ISIS seize nuclear, chemical materials: reports

Iraq's government warned the UN July 10 that ISIS-led Sunni militants have seized 40 kilograms nuclear materials used for research at a university in Mosul. The letter appealed for international help to "stave off the threat of their use by terrorists in Iraq or abroad." US officials reportedly played down the threat, saying the materials were not believed to include enriched uranium. In a similar letter two days earlier, Iraqi officials said ISIS have taken control of a former chemical weapons facility at Muthanna northwest of Baghdad, where remnants of 2,500 rockets filled decades ago with the nerve agent sarin are stored along with other chemical agents. The US government again played down the threat from the takeover, saying it would be very difficult, if not impossible, to use the seized material for military purposes. (BBC News, July 10; AP, July 8)

  1. US-made chem weapons in hands of ISIS

    The NY Times on Oct. 14 reports that US soldiers reported finding around 5,000 chemical warheads or shells after the invasion of Iraq in 2003—and some of the soliders were exposed to the chemical agents, suffering burns and other ailments. Between 2004 and 2011 at least 17 US soldiers and seven Iraqi police officers were exposed to nerve agents or mustard gas, but were encouraged by the Pentagon to downplay or under-report any injuries, the Times reported.
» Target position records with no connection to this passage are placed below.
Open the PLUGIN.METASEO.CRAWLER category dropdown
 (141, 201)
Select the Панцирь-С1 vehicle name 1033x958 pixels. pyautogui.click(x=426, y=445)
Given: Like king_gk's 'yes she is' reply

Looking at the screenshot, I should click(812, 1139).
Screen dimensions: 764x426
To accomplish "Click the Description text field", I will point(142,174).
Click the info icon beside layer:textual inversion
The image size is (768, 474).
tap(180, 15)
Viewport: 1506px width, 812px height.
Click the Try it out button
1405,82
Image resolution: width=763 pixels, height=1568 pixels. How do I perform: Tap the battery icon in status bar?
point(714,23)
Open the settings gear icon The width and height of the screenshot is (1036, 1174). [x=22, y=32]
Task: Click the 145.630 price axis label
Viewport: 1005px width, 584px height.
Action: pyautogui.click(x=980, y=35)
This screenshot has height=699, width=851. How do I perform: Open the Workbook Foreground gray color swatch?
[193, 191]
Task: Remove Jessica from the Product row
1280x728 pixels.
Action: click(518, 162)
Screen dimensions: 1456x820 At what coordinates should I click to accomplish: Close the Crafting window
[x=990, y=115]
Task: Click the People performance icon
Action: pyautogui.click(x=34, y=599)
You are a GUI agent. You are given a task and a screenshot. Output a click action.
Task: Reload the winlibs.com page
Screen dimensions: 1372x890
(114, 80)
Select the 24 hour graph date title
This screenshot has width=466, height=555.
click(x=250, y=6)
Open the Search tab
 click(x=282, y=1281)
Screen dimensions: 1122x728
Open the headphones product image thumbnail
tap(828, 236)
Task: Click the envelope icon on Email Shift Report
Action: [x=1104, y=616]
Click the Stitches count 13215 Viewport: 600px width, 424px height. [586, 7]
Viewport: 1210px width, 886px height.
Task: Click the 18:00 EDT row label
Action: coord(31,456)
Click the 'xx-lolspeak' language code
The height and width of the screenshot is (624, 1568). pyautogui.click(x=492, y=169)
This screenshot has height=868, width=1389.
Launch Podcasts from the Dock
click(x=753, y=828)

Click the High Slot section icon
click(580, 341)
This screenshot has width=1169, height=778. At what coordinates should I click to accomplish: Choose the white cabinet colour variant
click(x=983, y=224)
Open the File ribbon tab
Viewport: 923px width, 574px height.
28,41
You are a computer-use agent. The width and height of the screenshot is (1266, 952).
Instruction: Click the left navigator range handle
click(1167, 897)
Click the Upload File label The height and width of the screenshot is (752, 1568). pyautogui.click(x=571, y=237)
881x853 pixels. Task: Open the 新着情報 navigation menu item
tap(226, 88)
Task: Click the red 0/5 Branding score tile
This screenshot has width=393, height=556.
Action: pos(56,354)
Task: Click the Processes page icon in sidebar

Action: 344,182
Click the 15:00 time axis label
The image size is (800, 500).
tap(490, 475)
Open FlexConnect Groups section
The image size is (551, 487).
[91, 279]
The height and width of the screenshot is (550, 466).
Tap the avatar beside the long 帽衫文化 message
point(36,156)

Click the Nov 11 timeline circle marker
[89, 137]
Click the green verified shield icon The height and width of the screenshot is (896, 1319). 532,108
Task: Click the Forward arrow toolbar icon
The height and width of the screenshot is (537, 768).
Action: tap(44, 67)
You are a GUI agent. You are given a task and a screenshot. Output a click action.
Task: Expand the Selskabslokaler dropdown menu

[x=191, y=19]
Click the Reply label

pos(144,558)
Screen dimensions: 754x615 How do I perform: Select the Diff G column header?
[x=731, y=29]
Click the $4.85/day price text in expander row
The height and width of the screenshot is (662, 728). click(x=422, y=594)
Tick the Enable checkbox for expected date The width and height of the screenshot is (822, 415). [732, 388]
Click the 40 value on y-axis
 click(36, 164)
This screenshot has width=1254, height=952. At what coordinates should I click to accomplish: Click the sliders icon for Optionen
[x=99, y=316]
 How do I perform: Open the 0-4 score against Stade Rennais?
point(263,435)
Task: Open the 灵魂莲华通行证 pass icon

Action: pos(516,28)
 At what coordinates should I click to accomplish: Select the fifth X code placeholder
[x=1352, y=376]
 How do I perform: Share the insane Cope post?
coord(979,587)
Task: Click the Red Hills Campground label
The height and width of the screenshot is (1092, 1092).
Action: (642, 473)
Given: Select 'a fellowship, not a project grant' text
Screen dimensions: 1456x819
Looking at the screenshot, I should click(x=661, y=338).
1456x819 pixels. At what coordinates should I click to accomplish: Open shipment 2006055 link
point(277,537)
The details of the incidents have only emerged now, from US and Iraqi officials, redacted intelligence documents and interviews with soldiers.

    Yet all the found chemical weapons were manufactured before 1991. They consisted largely of 155-millimeter artillery shells or 122-millimeter rockets—produced in the 1980s during the Iran-Iraq war. In five of the six incidents in which troops were wounded by chemical agents, the munitions appeared to have been "designed in the US, manufactured in Europe and filled in chemical agent production lines built in Iraq by Western companies." 

    Disturbingly, many of the chemical warheads were kept near where they were built in compounds at the Muthanna State Establishment—now held by ISIS. But the revelations do not vindicate Bush administration claims that Iraq had an active chemical weapons program. Muthanna was the site where the UN ordered Saddam Hussein to dispose of his declared chemical munitions, as Mother Jones notes. The site was neither "active" nor "clandestine"—it was a declared munitions dump being used to hold the corroded weapons which Western powers themselves had in most cases helped Saddam procure.